Here is my local shop. The Bow Shop has a lot of stuff. Like 200 compounds and 100 plus traditional and 30 Olympic recurve bows.

www.bow-shop.com
Toll Free: 1.866.257.7271
Local: 519.746.8139

Tell them Chris sent you.


----------



## tinymike66 (May 11, 2007)

thanks


----------



## Tundra_Hawk2003 (Mar 25, 2005)

There are these guys who are pretty decent http://www.nationalarcherysupply.com/
Heartland Archery Limited
10-K Keenlyside St.
Winnipeg, Manitoba
R2L 2B9 
204.667.6837

& closer to me
http://www.arcinter.com/
Londero Sports / Arc inter
349, boul. du Séminaire Nord
Saint-Jean-sur-Richelieu, QC
J3B 8C5
450.349.2332


----------



## pintojk (Jan 31, 2003)

*The Bow Shops .....*



araz2114 said:


> Here is my local shop. The Bow Shop has a lot of stuff. Like 200 compounds and 100 plus traditional and 30 Olympic recurve bows.
> 
> www.bow-shop.com
> Toll Free: 1.866.257.7271
> ...


got my vote :thumbsup:


----------



## CaptainT (Aug 14, 2005)

www.archersnook.com sells online. the guys there are really good and great prices too!


----------



## ZarkSniper (Aug 12, 2003)

CaptainT said:


> www.archersnook.com sells online. the guys there are really good and great prices too!

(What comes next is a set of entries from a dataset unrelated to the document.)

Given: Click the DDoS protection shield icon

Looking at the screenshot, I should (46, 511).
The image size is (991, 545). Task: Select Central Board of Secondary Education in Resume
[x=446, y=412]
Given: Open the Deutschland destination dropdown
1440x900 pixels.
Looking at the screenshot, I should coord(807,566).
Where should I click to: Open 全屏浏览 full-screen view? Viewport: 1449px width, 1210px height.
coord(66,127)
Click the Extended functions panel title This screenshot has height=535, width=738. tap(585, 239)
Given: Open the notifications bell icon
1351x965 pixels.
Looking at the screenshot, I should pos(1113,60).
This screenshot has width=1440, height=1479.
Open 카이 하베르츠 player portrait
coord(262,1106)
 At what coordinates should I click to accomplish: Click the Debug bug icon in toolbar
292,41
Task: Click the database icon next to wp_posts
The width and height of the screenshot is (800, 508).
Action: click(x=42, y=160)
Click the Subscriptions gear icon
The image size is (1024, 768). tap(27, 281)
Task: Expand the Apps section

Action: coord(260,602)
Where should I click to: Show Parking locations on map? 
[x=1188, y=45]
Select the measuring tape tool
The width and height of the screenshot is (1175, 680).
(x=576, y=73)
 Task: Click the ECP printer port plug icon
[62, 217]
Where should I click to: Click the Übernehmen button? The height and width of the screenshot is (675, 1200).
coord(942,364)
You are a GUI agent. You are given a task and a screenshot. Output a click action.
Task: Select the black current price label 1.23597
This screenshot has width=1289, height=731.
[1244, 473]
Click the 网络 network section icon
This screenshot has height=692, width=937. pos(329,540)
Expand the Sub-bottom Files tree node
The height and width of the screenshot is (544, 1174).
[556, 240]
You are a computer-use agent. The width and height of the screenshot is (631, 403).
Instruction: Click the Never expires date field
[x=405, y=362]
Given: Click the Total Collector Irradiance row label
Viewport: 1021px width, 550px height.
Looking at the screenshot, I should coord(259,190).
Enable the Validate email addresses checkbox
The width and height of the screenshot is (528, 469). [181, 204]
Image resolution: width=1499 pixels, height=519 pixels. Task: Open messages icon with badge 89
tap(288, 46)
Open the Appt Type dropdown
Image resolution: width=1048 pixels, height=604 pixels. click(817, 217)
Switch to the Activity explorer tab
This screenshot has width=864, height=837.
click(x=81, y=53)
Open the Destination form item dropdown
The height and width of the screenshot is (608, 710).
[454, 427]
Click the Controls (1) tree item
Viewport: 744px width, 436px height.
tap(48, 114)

I have heard this very same thing from alot of different people....:wink:
See my sig for the link :thumb:


----------



## Bowzone_Mikey (Dec 11, 2003)

www.calgaryarcherycentre.com


----------



## TeneX (Mar 24, 2003)

give www.nationalarcherysupply.com a try

fast service, good prices, friendly people....what more could you ask for.

Allan


----------



## ihatesummer (Dec 2, 2007)

http://www.archerybymail.com

This is the pro shop I bought my bow from and shoot at regularly. Not sure how their online service works.


----------



## wabbithunter (Mar 25, 2005)

*Another vote for National archery supply*

I put a another vote in for national archery supply in Winnipeg
1-204-661-5670
Ask for Jason or Allan both great guys to deal with and they have pretty much anything you need at great prices.
Check out there website @ www.nationalarcherysupply.com


----------



## stalk-and-drop (Mar 1, 2007)

southnationarchery.com

I don't really know what their internet sales are like, but this is one fantastic shop!


----------